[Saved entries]

◆ ◆ ◆ ◆

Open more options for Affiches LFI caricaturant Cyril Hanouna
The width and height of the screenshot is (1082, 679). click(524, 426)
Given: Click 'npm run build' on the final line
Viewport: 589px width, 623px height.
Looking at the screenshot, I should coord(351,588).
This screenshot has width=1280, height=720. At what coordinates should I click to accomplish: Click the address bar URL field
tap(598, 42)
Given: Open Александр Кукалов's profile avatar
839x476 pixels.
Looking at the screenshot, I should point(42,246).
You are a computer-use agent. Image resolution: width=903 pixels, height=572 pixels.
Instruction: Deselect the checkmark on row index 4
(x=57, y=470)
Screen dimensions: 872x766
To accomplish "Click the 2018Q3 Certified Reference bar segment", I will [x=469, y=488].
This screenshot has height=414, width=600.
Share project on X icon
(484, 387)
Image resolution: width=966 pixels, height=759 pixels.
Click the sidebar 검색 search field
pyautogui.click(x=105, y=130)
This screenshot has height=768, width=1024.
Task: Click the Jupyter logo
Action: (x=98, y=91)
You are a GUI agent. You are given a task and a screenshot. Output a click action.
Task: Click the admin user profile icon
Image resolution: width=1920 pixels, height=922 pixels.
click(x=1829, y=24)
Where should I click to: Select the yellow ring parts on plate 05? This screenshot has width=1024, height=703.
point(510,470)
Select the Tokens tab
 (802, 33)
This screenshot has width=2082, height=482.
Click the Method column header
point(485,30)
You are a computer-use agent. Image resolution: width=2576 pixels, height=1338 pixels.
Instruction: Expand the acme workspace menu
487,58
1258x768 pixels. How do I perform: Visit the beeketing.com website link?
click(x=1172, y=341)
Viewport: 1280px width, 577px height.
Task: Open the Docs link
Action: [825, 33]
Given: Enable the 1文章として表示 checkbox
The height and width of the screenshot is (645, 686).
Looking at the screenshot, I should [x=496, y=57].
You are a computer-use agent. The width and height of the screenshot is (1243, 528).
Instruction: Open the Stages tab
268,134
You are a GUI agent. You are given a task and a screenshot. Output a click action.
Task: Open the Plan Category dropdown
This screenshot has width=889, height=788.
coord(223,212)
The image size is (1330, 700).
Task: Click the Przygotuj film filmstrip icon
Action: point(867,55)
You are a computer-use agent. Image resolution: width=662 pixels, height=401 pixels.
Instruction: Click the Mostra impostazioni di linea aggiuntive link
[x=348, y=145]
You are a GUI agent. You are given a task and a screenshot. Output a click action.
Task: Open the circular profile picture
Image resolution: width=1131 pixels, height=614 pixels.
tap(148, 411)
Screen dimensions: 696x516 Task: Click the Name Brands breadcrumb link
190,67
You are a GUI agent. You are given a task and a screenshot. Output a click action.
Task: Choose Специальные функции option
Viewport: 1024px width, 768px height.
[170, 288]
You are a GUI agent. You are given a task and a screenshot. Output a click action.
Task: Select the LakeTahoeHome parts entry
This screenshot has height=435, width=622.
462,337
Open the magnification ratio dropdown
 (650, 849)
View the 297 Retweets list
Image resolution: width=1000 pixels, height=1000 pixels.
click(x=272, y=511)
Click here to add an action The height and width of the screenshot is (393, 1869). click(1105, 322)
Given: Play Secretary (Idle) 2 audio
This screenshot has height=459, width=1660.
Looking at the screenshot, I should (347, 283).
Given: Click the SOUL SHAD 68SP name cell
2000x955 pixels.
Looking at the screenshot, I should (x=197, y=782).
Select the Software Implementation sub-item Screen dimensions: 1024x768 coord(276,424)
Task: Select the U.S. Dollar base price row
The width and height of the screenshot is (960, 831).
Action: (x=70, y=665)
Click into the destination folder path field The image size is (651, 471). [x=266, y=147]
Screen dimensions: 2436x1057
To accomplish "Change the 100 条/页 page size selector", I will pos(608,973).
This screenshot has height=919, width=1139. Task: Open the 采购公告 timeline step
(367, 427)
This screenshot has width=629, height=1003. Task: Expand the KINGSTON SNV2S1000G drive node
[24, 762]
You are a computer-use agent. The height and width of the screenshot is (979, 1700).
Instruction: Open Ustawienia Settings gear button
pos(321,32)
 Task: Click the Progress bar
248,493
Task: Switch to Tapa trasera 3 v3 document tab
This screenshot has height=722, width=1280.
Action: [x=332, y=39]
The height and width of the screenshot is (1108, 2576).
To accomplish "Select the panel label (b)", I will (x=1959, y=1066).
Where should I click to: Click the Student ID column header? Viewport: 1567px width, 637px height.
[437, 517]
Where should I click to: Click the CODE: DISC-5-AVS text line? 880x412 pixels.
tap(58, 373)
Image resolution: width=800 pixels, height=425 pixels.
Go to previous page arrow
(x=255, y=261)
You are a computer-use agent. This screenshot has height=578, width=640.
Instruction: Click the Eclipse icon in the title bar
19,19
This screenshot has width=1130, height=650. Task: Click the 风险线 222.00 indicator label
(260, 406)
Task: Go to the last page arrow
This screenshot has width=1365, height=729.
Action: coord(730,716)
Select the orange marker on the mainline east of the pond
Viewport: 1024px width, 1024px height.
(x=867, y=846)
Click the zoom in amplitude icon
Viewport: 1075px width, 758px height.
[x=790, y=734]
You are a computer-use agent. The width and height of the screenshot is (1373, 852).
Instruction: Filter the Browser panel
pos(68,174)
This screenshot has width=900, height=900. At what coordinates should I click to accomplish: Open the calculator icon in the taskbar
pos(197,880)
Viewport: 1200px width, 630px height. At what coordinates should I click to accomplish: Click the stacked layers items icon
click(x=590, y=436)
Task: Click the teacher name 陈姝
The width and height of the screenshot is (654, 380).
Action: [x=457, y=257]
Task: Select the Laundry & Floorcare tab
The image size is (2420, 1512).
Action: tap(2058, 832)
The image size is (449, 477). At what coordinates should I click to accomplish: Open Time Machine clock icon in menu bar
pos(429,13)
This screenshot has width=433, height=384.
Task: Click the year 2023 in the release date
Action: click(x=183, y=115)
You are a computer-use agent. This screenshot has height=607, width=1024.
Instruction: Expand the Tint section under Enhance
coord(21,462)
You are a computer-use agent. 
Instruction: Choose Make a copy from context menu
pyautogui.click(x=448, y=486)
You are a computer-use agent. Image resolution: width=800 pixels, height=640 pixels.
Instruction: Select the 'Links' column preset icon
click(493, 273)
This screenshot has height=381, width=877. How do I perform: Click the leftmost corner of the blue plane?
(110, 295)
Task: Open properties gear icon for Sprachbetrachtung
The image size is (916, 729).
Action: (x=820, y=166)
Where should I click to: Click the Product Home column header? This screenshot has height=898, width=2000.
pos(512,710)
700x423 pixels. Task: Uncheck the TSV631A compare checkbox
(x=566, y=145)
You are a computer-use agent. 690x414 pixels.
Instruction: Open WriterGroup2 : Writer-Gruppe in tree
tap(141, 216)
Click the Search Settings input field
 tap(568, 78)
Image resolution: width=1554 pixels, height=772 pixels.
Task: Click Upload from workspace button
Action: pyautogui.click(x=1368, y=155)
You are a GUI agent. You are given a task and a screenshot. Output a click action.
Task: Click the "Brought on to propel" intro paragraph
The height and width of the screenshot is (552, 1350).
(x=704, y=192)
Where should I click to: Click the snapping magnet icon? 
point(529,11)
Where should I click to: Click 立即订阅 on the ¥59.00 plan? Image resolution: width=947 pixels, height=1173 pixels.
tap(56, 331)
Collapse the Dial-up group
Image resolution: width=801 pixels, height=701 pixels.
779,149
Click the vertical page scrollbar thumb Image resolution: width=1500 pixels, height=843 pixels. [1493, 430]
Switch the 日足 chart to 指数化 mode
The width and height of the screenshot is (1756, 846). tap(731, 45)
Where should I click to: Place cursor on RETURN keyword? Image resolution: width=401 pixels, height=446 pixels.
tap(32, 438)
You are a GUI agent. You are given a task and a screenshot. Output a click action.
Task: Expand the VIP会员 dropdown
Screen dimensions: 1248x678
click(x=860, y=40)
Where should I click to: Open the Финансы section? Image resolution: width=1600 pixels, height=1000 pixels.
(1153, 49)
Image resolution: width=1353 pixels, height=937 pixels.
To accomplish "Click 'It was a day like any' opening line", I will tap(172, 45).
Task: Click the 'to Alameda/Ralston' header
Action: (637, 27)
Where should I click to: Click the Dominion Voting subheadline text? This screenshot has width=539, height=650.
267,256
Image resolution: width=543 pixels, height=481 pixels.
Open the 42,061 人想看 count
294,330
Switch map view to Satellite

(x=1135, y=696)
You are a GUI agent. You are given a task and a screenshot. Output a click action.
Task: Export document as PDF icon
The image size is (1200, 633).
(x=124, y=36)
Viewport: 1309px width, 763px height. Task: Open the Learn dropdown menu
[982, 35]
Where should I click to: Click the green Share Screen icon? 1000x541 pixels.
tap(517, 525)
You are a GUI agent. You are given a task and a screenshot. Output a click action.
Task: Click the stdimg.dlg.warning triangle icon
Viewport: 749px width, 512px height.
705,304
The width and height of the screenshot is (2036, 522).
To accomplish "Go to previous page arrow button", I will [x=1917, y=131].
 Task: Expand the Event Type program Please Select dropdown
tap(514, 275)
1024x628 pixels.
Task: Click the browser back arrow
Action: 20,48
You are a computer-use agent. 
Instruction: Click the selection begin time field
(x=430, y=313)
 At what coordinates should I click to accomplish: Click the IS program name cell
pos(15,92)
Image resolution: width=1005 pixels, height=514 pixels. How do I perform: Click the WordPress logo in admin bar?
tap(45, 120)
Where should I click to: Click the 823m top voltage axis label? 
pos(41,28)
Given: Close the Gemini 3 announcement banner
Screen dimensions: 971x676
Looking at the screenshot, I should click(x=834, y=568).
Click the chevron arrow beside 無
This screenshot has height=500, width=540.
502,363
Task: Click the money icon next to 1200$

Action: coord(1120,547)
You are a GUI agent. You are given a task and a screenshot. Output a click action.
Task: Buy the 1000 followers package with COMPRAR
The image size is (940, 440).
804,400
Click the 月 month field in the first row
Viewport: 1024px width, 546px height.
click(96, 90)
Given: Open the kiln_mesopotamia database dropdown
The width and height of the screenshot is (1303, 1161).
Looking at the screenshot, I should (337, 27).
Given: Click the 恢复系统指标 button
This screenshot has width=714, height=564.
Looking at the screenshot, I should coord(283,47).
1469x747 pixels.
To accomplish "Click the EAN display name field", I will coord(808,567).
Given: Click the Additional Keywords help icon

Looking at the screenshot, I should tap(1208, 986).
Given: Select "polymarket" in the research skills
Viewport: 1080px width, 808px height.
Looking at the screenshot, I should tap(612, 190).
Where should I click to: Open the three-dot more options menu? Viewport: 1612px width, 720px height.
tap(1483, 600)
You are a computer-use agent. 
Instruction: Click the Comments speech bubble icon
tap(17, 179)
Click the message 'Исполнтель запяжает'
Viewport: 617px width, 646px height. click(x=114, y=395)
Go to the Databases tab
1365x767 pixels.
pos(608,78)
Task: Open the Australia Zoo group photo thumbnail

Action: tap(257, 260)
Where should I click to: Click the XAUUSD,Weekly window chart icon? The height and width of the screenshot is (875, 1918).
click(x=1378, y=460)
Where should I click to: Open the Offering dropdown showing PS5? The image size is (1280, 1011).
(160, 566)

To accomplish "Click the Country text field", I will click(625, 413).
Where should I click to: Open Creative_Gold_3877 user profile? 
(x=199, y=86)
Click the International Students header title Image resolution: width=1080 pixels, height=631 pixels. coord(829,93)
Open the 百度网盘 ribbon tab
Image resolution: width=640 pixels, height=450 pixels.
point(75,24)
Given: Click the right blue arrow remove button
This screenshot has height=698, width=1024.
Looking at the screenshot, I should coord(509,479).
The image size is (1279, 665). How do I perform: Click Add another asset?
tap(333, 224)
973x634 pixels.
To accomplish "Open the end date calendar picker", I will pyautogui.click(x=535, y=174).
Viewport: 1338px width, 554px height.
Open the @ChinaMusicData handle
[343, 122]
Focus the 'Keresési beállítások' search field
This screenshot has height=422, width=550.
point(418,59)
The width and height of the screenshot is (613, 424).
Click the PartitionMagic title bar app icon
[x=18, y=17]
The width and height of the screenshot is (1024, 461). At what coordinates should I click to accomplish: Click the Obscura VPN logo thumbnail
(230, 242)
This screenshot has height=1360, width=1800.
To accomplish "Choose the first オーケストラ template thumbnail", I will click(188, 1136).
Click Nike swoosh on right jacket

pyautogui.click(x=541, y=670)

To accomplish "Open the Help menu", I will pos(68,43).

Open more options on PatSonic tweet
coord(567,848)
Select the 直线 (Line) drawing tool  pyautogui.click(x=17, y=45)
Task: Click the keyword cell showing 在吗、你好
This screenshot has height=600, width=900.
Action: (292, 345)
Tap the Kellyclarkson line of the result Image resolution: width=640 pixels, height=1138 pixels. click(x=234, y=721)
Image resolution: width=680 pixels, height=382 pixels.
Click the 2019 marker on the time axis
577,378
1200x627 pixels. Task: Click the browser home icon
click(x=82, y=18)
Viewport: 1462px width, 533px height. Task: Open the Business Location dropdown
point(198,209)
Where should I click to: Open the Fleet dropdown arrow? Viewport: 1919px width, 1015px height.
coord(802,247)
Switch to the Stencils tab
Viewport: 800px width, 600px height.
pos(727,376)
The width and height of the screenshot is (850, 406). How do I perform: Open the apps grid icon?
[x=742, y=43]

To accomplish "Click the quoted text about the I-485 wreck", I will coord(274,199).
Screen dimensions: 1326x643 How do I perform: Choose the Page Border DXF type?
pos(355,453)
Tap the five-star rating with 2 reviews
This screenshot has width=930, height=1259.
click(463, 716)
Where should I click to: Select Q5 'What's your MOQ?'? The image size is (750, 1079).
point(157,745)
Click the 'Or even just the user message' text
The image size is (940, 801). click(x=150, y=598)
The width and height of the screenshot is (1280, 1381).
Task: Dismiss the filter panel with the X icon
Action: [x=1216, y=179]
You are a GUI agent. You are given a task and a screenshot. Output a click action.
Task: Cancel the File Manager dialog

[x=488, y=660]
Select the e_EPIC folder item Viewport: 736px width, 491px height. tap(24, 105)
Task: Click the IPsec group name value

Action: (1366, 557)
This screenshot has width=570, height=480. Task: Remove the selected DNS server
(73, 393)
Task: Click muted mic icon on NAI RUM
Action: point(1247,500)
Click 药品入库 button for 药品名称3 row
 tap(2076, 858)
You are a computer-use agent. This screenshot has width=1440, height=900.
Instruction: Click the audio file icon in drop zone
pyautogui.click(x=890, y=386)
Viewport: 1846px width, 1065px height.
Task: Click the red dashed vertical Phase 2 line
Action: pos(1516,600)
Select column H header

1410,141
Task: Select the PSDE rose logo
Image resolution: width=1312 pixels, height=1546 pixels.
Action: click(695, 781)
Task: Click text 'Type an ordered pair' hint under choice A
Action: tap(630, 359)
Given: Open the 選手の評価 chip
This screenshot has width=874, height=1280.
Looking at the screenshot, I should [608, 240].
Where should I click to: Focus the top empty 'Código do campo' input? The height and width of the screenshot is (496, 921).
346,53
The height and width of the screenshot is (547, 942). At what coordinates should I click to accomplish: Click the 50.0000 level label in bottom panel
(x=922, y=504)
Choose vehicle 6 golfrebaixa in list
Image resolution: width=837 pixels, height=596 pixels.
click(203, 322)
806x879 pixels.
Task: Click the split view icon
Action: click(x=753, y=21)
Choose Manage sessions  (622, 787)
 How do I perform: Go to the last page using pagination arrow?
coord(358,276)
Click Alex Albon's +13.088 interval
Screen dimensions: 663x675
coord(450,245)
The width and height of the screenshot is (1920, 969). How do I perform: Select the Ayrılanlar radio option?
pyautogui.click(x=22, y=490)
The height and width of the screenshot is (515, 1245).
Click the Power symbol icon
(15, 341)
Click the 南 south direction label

◆ ◆ ◆ ◆

_Exercise description_
Locate the word "list" in the data above. Copy every line carrying it.

_Worked solution_
View the 297 Retweets list
Choose vehicle 6 golfrebaixa in list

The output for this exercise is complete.